▸ **Instrução 1**:
Repita, sem nenhuma alteração, as linhas que começam na que contém "This screenshot has height=335, width=506." e terminam na última linha.

Tilda Swilton e John C. Reilly |
Um "soco no estômago", extremo desconforto e pertubação, acho que são bem essas as sensações iniciais do espectador ao acompanhar o drama desolador de Eva (Tilda Swilton), no excelente "Precisamos falar sobre o Kevin" (EUA, 2011). E só mais tarde podemos então, articular os elementos essenciais da ficção para uma reflexão tão necessária, especialmente nos últimos tempos, da sociedade em que vivemos.
O filme, originado do romance de mesmo nome lançado em 2003, começa com uma narrativa em "flashback" e por isso, desde o início da trama somos avisados de antemão, que não veremos um "happy end", o que não nos poupa de sermos surpreendidos, à medida que a narrativa se avança, com uma sucessão de fatos cada vez mais assustadores. O filme, sob a minha ótica, se desenrola a partir de uma série de "Evas" que se apresentarão de acordo com cada etapa da narrativa. Na primeira fase, a mais dura delas, Eva é uma mulher com pouco mais de quarenta anos, desempregada, solitária, morando em uma casa aos pedaços, que é alvo constante de depredações, sofre calada e sofre muitíssimo, não revida uma agressão sofrida na rua e mais, quase se desculpa por apanhar, aos poucos, somos apresentados a mulher cuja própria história parece ser pesada demais para levá-la consigo dia após dia. E, por isso os calmantes e a taça de vinho, seus únicos companheiros diários. Logo, esta Eva nos apresenta a outra, aquela da sua memória, moça sensual, independente, com uma diversidade de experiências e viagens - sua paixão. Enamorada por Franklin (John C. Reilly) ela engravida e se vê na difícil tarefa de adaptar-se a nova vida; o espectador é apresentado ao primeiro dilema do filme: o chamado à maternidade talvez não seja tão natural e biológico, como esperamos. Todas as mulheres têm mesmo o instinto materno?

▸ **Linhas da tarefa**:

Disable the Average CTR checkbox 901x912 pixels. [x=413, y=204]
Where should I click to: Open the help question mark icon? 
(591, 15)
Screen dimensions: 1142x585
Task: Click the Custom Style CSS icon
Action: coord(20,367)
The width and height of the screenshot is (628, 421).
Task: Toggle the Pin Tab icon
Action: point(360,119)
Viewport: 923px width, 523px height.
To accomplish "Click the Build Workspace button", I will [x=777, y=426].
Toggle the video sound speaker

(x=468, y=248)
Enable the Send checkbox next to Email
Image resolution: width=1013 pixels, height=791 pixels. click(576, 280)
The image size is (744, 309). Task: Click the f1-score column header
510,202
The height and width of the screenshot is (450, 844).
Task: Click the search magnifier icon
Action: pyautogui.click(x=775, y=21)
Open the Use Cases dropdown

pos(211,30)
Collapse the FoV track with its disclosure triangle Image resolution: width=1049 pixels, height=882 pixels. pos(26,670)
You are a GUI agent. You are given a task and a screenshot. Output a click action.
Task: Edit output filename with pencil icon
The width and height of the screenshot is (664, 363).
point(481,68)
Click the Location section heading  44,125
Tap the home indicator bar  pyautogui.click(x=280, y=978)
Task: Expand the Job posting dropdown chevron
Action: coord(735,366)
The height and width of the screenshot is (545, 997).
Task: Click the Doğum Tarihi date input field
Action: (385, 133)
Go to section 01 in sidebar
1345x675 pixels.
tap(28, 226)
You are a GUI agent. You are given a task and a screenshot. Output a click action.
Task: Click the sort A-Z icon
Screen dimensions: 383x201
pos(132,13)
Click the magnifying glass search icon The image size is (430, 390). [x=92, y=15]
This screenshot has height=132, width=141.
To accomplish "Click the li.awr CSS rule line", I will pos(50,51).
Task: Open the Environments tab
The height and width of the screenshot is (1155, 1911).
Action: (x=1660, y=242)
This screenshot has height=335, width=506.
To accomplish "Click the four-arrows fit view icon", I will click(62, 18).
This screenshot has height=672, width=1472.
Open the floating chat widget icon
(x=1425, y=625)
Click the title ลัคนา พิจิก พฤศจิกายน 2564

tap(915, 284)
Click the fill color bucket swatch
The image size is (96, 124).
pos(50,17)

▸ **Instrução 2**:
Segundo o trecho sobre o filme, em que ano foi lançado o romance que deu origem à obra?

▸ **Resposta escrita 1**:
This screenshot has height=335, width=506.
To accomplish "Click the four-arrows fit view icon", I will click(62, 18).
This screenshot has height=672, width=1472.
Open the floating chat widget icon
(x=1425, y=625)
Click the title ลัคนา พิจิก พฤศจิกายน 2564

tap(915, 284)
Click the fill color bucket swatch
The image size is (96, 124).
pos(50,17)

▸ **Resposta escrita 2**:
Em 2003.